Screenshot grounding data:
::::::::::
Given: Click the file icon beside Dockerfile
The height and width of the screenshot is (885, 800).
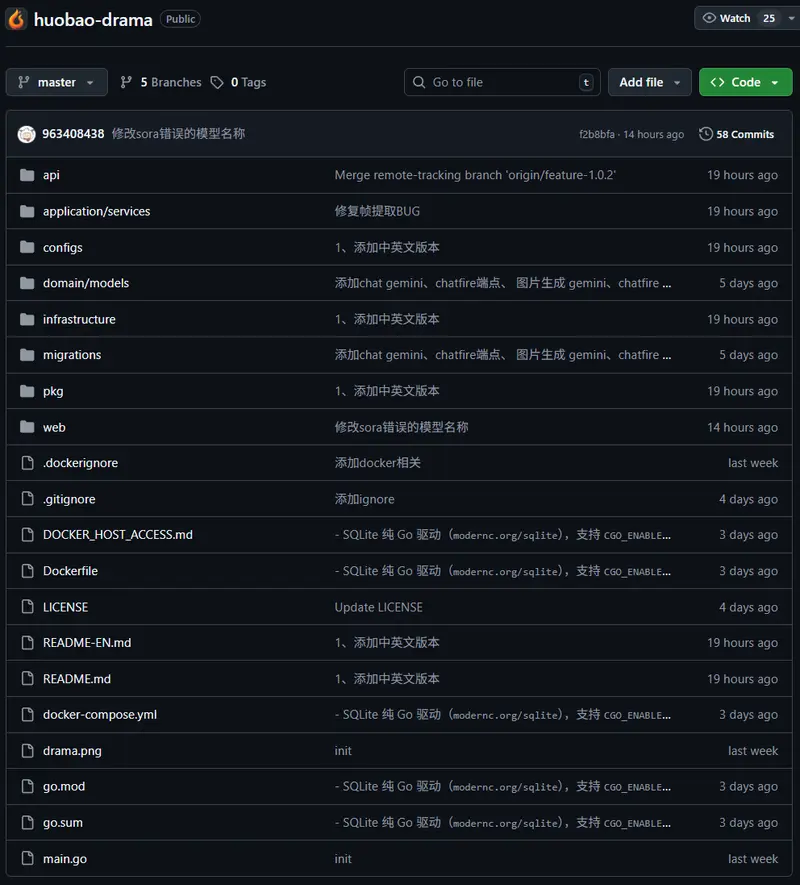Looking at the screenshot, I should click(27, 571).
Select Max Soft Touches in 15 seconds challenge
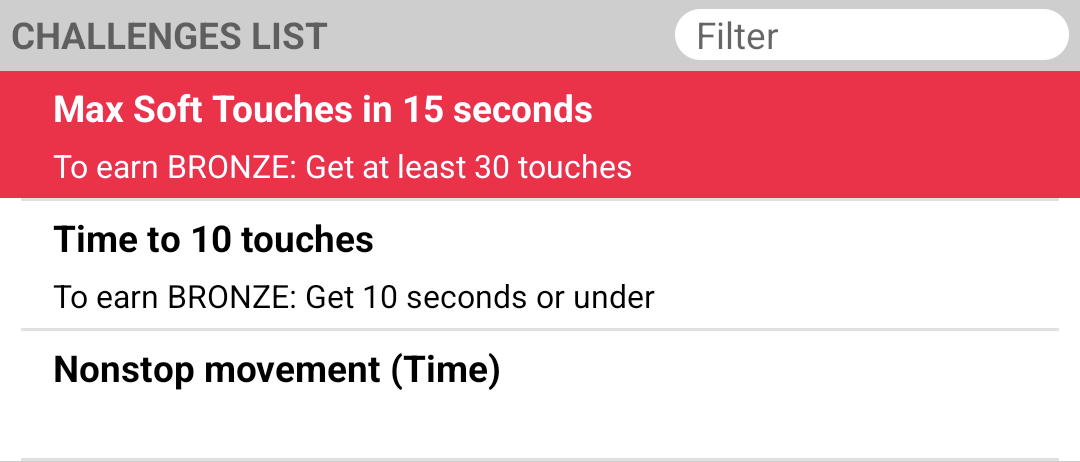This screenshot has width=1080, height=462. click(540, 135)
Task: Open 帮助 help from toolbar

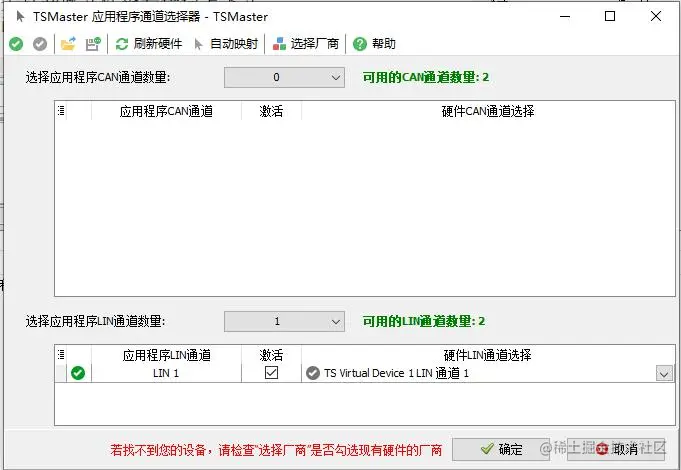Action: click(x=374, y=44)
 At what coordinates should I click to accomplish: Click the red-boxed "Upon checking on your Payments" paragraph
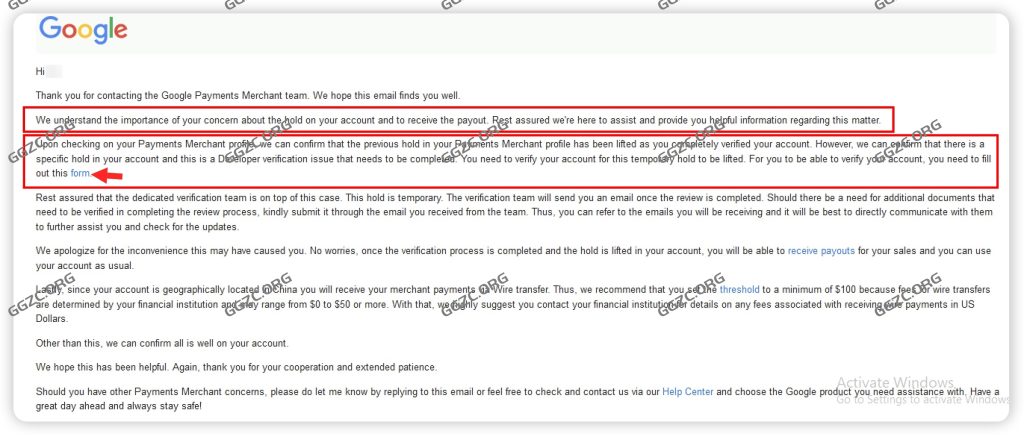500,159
::::::::::
### To do
Could you copy every record above exactly, leaving out the pictures?

### Solution for this problem
Given: Click the file icon beside Dockerfile
The height and width of the screenshot is (885, 800).
Looking at the screenshot, I should click(27, 571).
Select Max Soft Touches in 15 seconds challenge
This screenshot has width=1080, height=462. click(540, 135)
Task: Open 帮助 help from toolbar

Action: click(x=374, y=44)
 At what coordinates should I click to accomplish: Click the red-boxed "Upon checking on your Payments" paragraph
500,159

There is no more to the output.